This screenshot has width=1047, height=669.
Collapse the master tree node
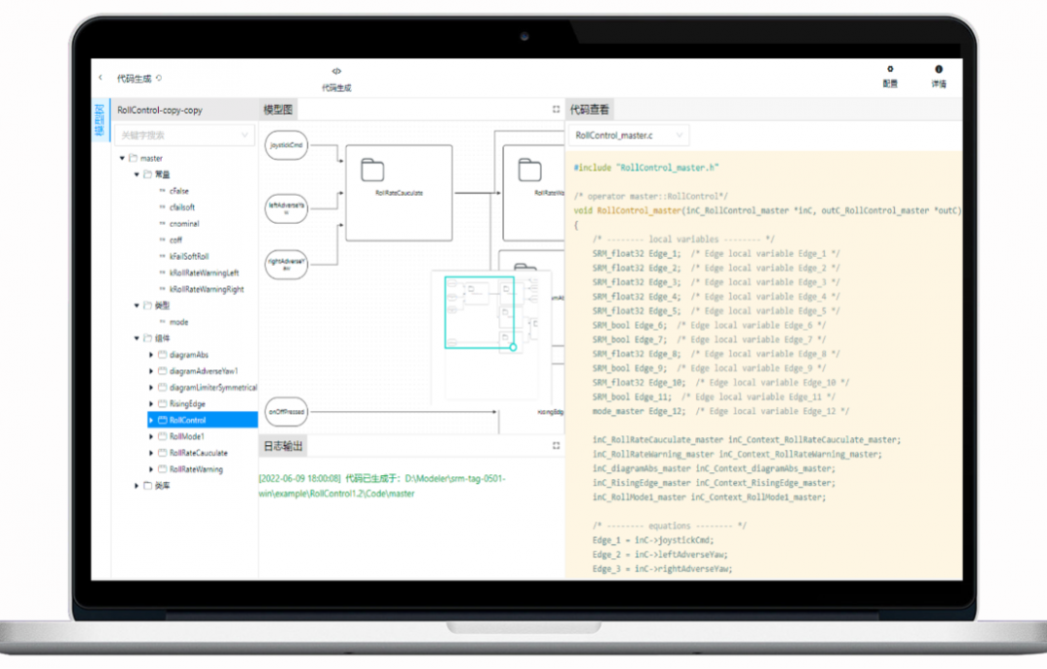tap(122, 158)
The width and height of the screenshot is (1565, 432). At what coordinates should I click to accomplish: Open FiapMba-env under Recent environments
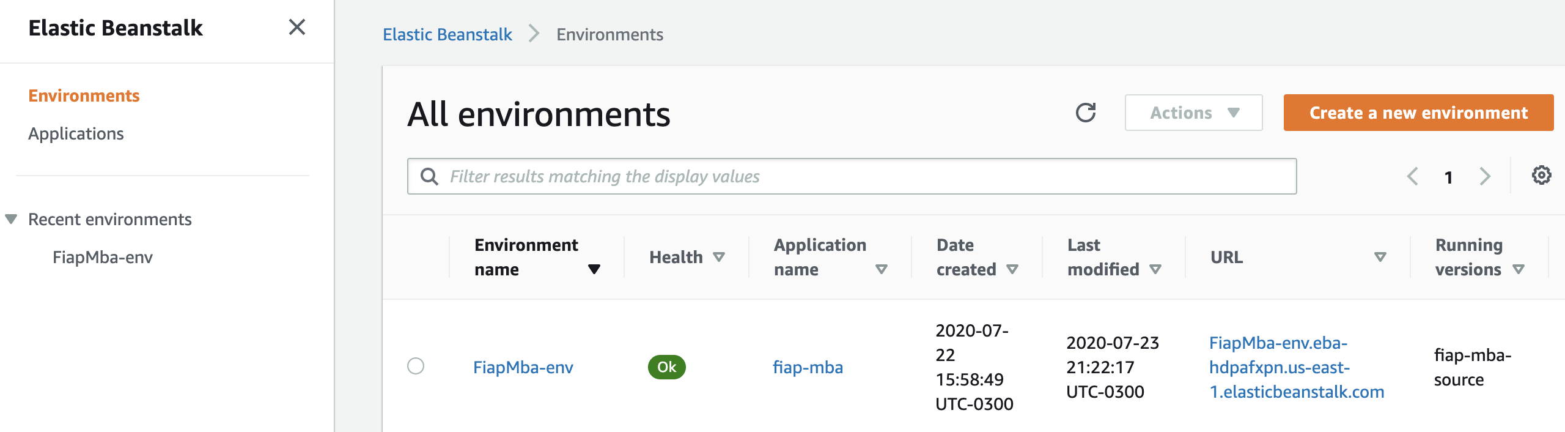pyautogui.click(x=102, y=257)
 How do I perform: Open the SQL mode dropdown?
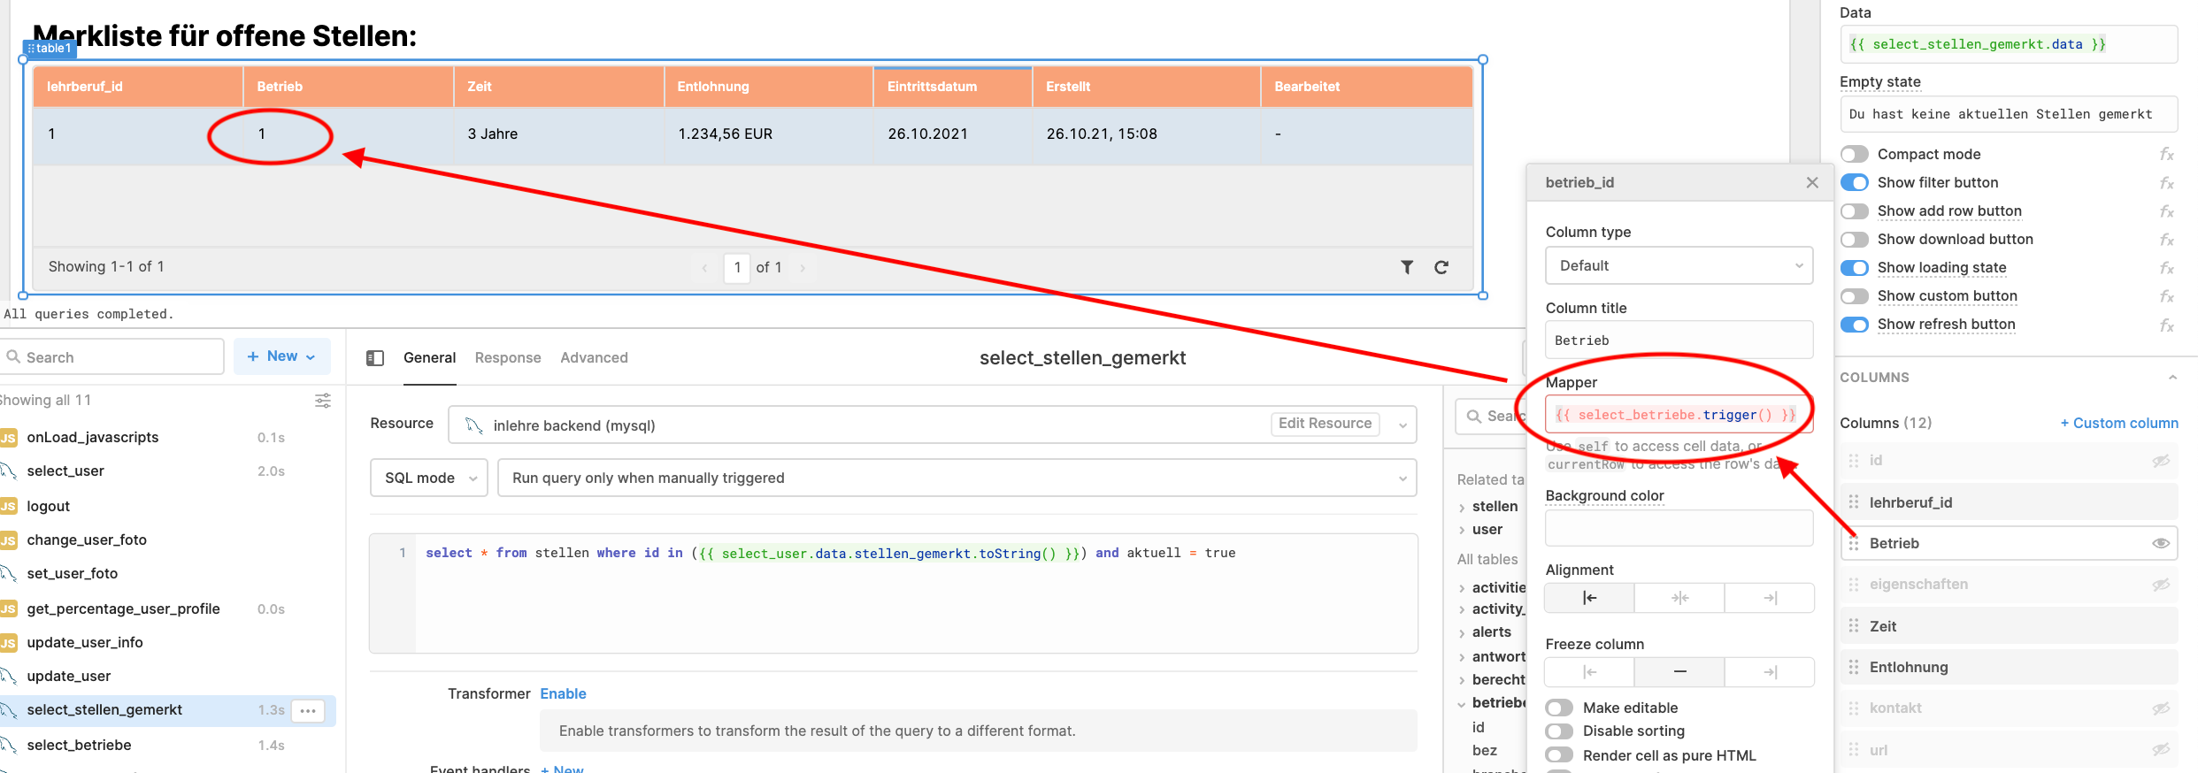429,478
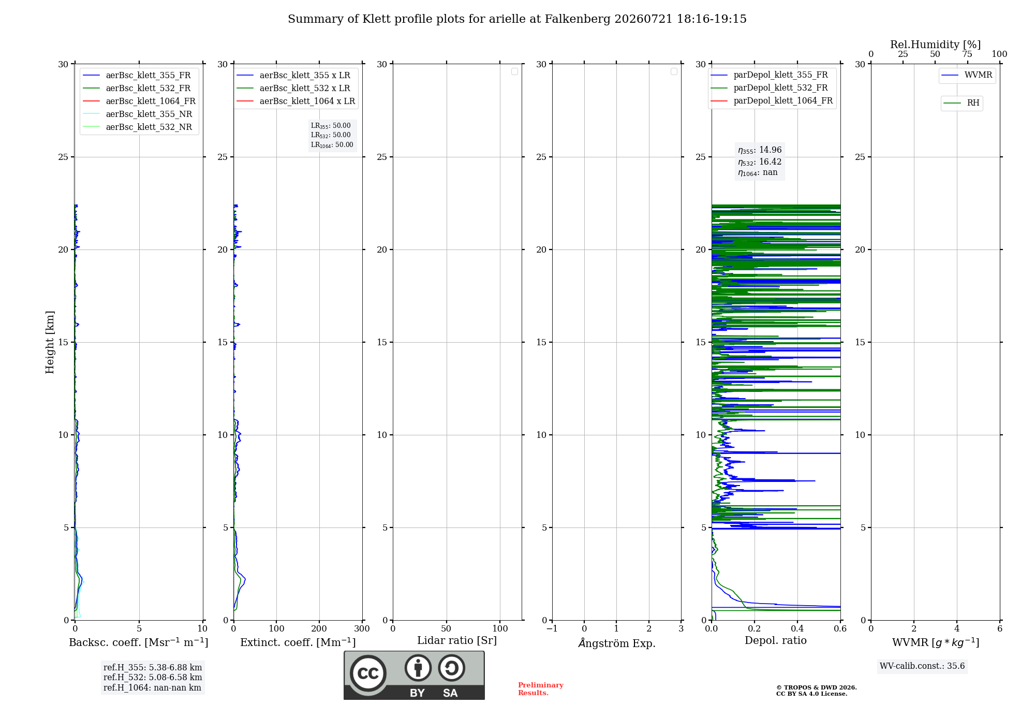Viewport: 1035px width, 704px height.
Task: Click the plot title mentioning Falkenberg
Action: coord(517,19)
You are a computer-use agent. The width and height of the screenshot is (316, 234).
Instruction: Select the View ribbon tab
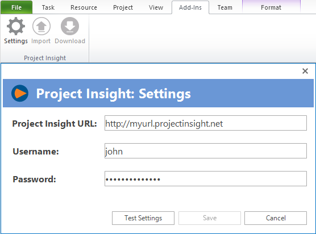[156, 7]
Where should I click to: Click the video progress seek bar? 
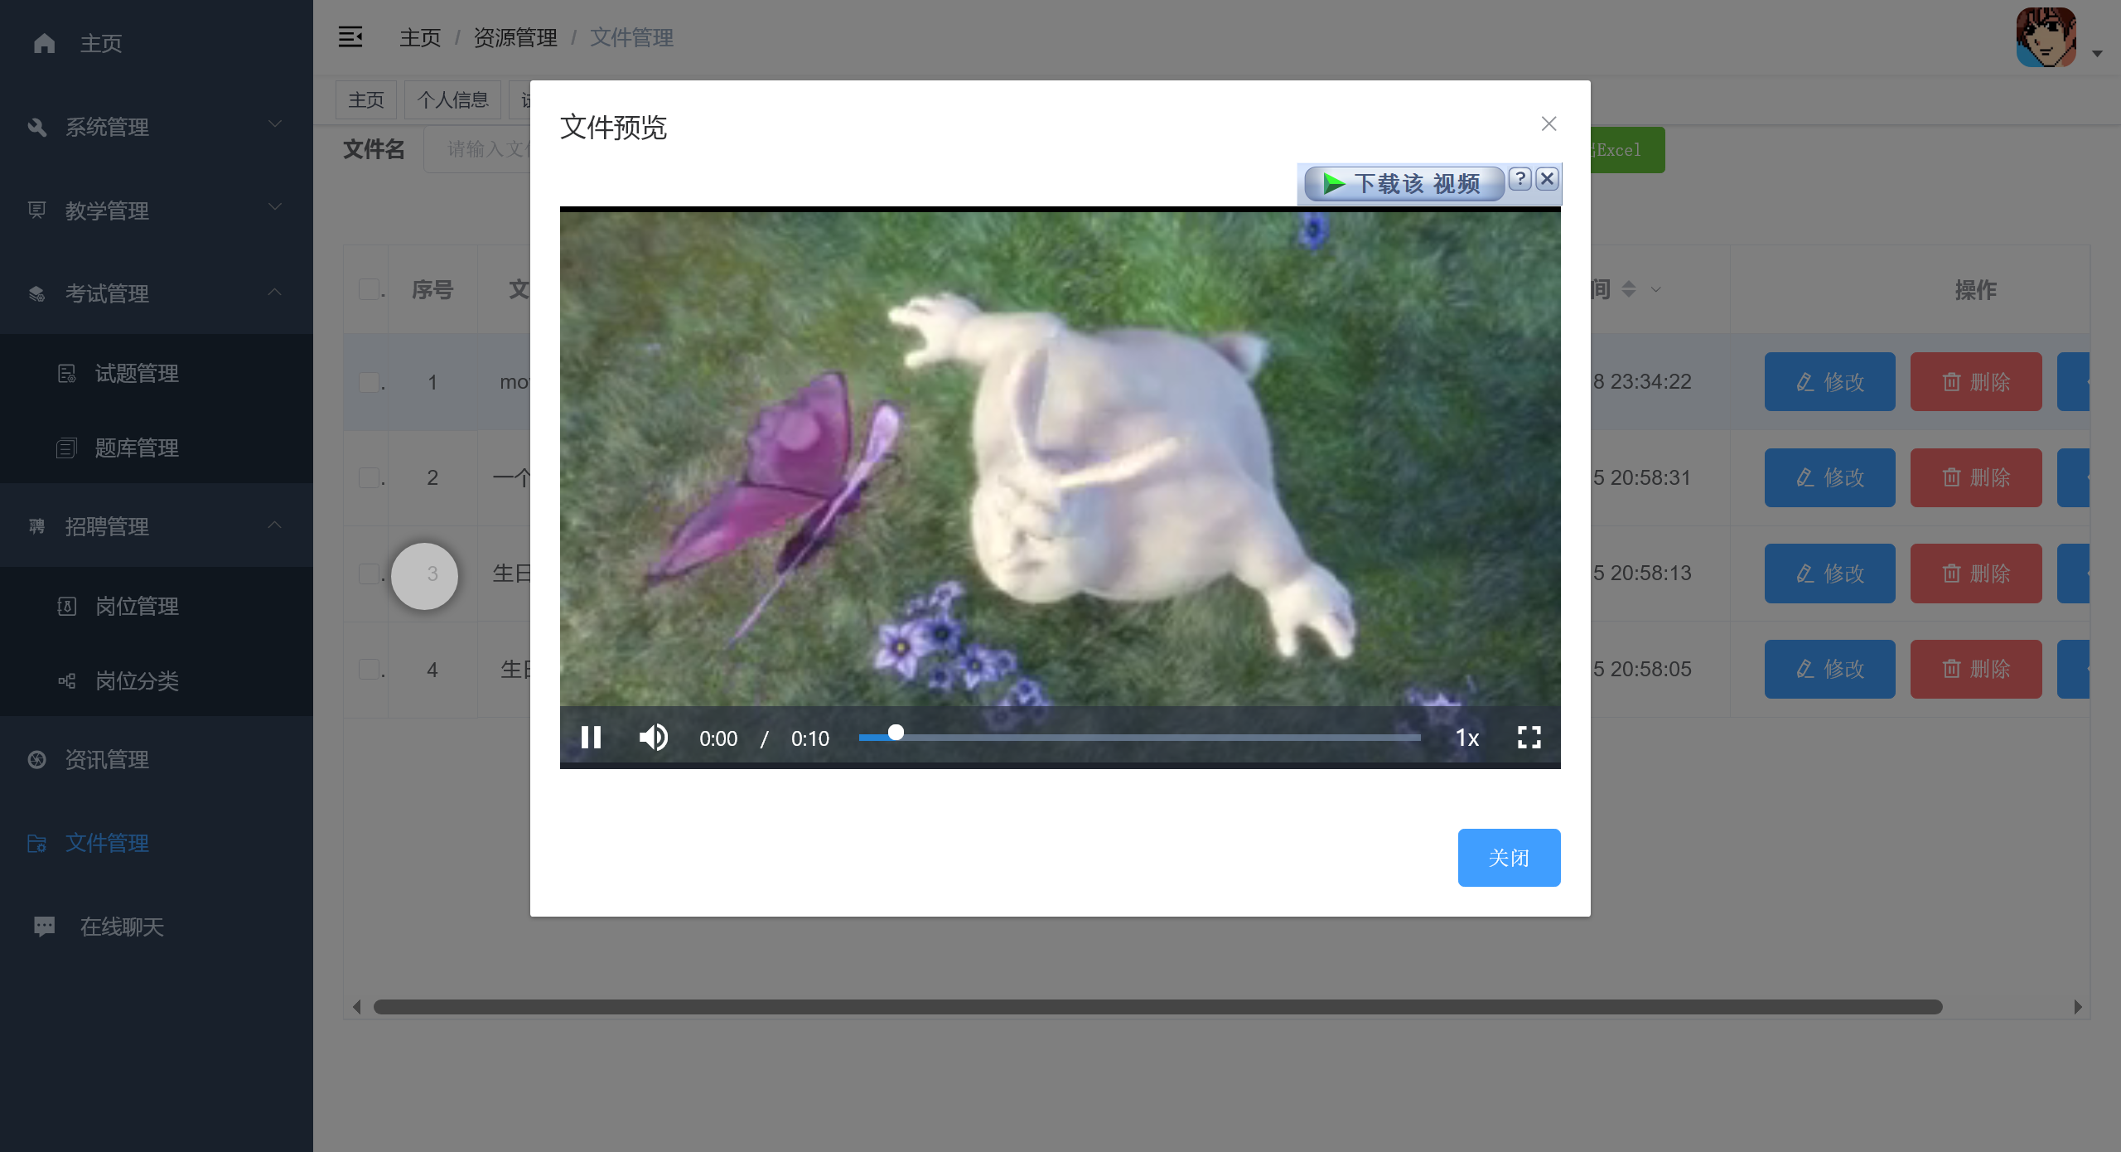[x=1139, y=737]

▬▬▬▬▬▬▬▬▬▬

• Problem description
Return all of the material above unchanged, minus its pictures.

• Written response
This screenshot has width=1047, height=669.
Collapse the master tree node
tap(122, 158)
The width and height of the screenshot is (1565, 432). At what coordinates should I click to accomplish: Open FiapMba-env under Recent environments
pyautogui.click(x=102, y=257)
 How do I perform: Open the SQL mode dropdown?
429,478
Viewport: 1035px width, 704px height.
Task: Click the plot title mentioning Falkenberg
Action: coord(517,19)
You are a computer-use agent. The width and height of the screenshot is (316, 234).
Instruction: Select the View ribbon tab
[156, 7]
Where should I click to: Click the video progress seek bar? 
[x=1139, y=737]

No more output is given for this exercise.